Third place went to Banco Popular,
which had a 2% increase to €953m, narrowing its gap with BBVA after
pushing its network to do more leasing.

Spanish banks largely use their
branches to sell leasing, with direct business being less
relevant.

Miguel Vara, principal at Alta
Group in Madrid, explains: “Banks in Spain sell leasing as a
commodity, using their network and offering leasing as they would
offer any type of financial product.

“In that sense, they are more
efficient and their network is enormous, because they can sell
leasing even in remote regions.”

Like BBVA, Santander has almost
3,000 branches across Spain where its customers can request and
manage a leasing operation.

Santander head of leasing Rafael
Ortuño Vilar-Sancho says: “Our strategy since the beginning of our
activity has been to turn into a banking product [‘bancarizar’] all
of our products.”

Vilar-Sancho says that the nature
of leasing as a form of financing investments has made it
particularly attractive for customers.

“Leasing has become a priority
within Santander’s strategy,” he adds.
+++++
# What is asked
1. In the passage on leasing at Spanish banks, what increase did Banco Popular record?
2. Translate this sentence from the passage on leasing at Spanish banks into Spanish: "Spanish banks largely use their branches to sell leasing, with direct business being less relevant."
None of the lines have any bearing on this.

# Information provided
+++++
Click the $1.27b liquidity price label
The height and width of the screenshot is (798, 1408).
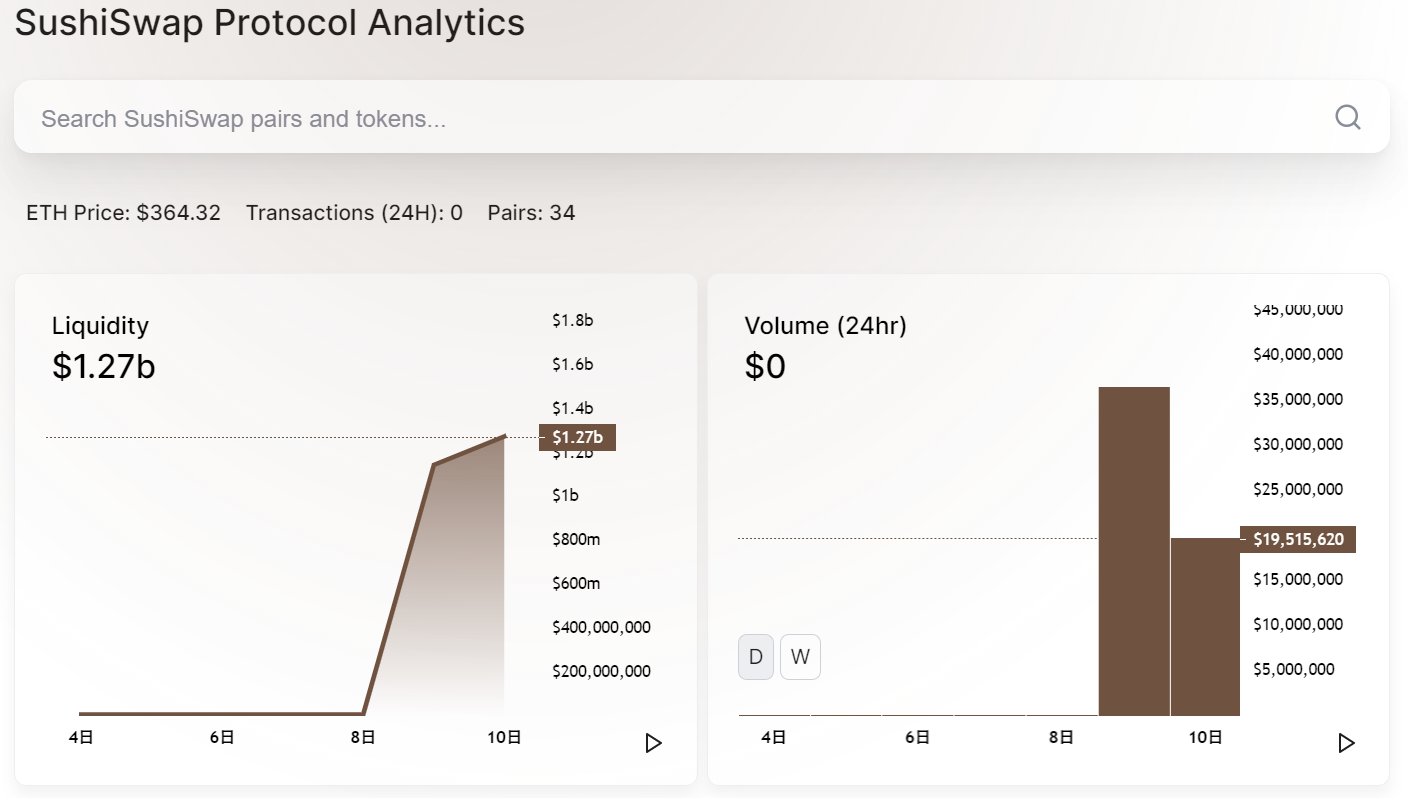[x=577, y=437]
+++++
# Responses for each task
1. A 2% increase, to €953m.

2. Los bancos españoles utilizan en gran medida sus sucursales para vender leasing, y el negocio directo es menos relevante.